Aç ayı oynamaz: Bir insandan ya da herhangi bir canlıdan iş bekleniyorsa ona mutlaka emeğinin karşılığı verilmeli, iş yapması bekleniyorsa tüm ihtiyaçları karşılanmalıdır.
Açık yaraya tuz basılmaz: Üzüntü duyan kişiye acısı geçemeden daha üzüntülü bir haber vermek uygun değildir.
Ağaç yaş iken eğilir: İnsanların eğitimi küçük yaşlarda verilmelidir. Belirli bir yaştan sonra bir insanı eğitmek zordur. Nasıl bir ağaç büyüdükçe onu eğmesi, şekle sokması zorsa, insanları da büyüdükten sonra eğitmek, terbiye vermek, fikirlerini değiştirmek zordur.

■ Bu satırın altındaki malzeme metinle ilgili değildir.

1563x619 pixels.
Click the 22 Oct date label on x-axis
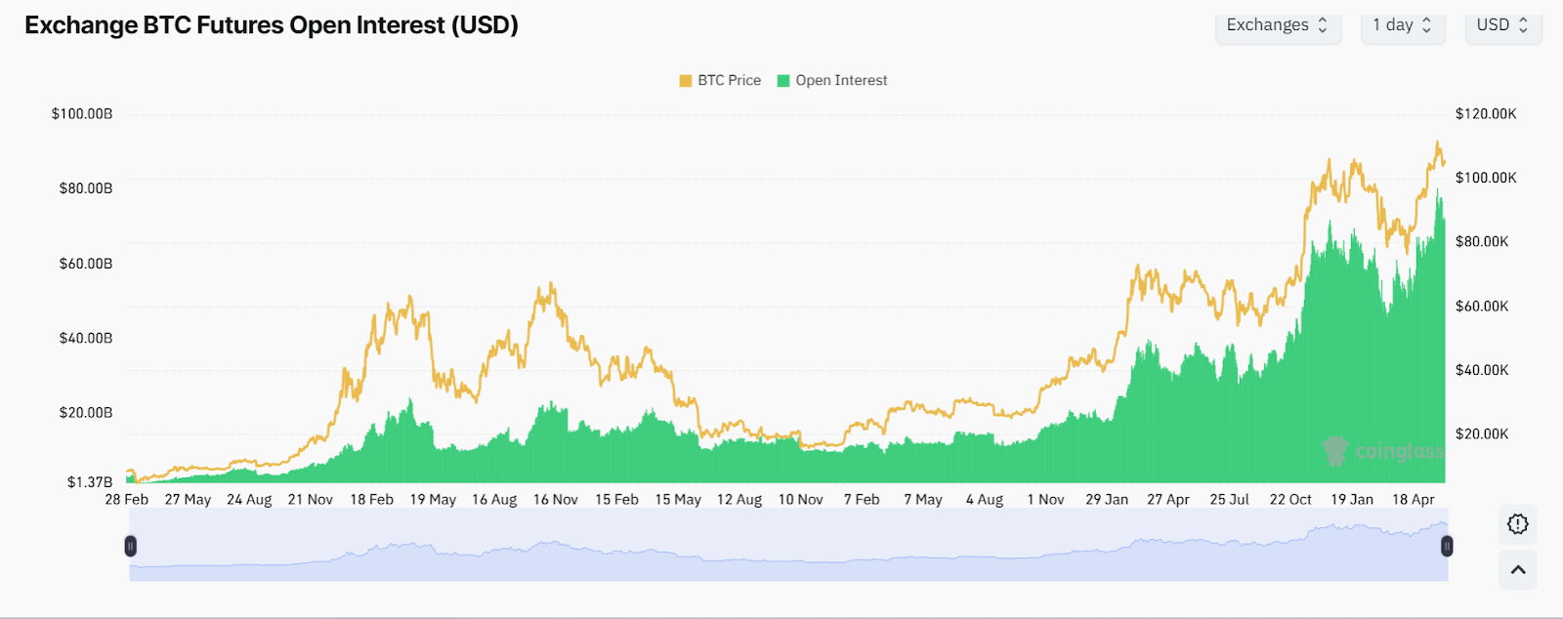1290,500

Ak akçe kara gün içindir: Helal yolla edinilmiş her kazanç, dar zamanlarımızda kullanmak, sıkıntılarımızından kurtulmak, dara düşmeden ihtiyaçlarımızı karşılamak içindir. Zamanında kazanılıp biriktirilmiş kazancımızı sıkıntıya düşmemek için harcamaktan çekinmememiz gerekir.
Akıl akıldan üstündür: İnsanın düşünemediğini bir başkası düşünebilir. Bir konuya ne kadar hakim olunursa olunsun, o konu hakkında başkalarının fikrini de almak fayda getirir.

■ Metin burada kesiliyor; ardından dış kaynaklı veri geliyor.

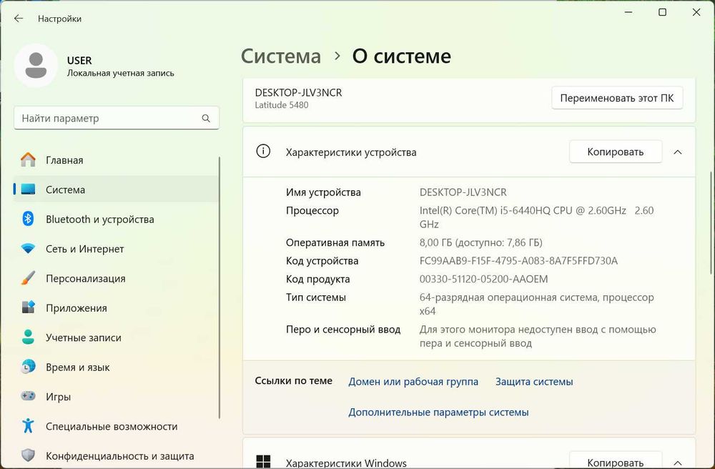Click the back arrow in title bar
Viewport: 715px width, 469px height.
pos(19,19)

Acele işe şeytan karışır: Hiç düşünmeden hızlıca alınan kararlar hayırlı bir sonuca ulaşamayabilir.
Altın yere düşmekle pul olmaz: Değeri olan, saygı gören kişi, bulunduğu makamdan daha aşağı bir makama gelse bile değerinden bir şey kaybetmez.
B ile Başlayan Atasözleri ve Anlamları
Balık baştan kokar: Bir yerdeki her şey düzensiz ve bozuksa, bunun suçlusu o yerin ileri gelenleri, o yeri yöneten kişilerdir. Yöneticilerin niyetleri bozuksa, o yerde de bozulmalar meydana gelir.

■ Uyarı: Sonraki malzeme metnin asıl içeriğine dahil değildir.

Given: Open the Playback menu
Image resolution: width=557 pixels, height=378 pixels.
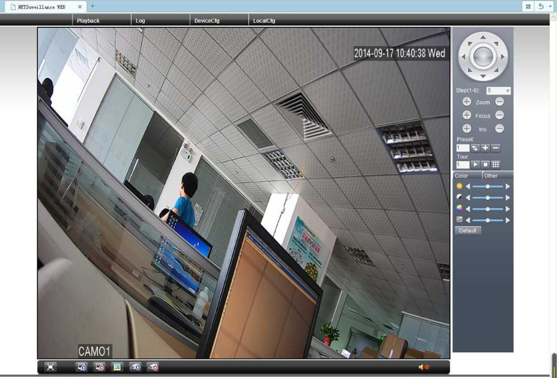Looking at the screenshot, I should (x=89, y=21).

Bakarsan bağ, bakmazsan dağ olur: İlgi gösterilen, bakılan yerler bir gün fayda sağlar. İlgi gösterilmeyen, bakılmayan yerler ise zamanla kullanılamaz hale gelir.
Besle kargayı, oysun gözünü: Hak etmedikleri halde birine iyilik yapılması, iyi davranılmasına karşılık o insandan fenalık, nankörlük görülmesi durumunda bu atasözü kullanılır.
Bir elin nesi var, iki elin sesi var: İnsanın tek başına gücü oldukça sınırlıdır. Bazı işlerin üstesinden tek başına gelinemez. Böyle hallerde insanlar birlik içinde davranarak birlikte hareket edip o işin üstesinden gelebilirler.
Başa gelen çekilir: Bütün uğraşlara, gayretlere rağmen istenilen sonuca ulaşılamazsa bunu kabul etmek, sabır göstermek gerekir.
Bugünün işini yarına bırakma: Her şeyi vaktinde yapmak, ertelememek gerekir.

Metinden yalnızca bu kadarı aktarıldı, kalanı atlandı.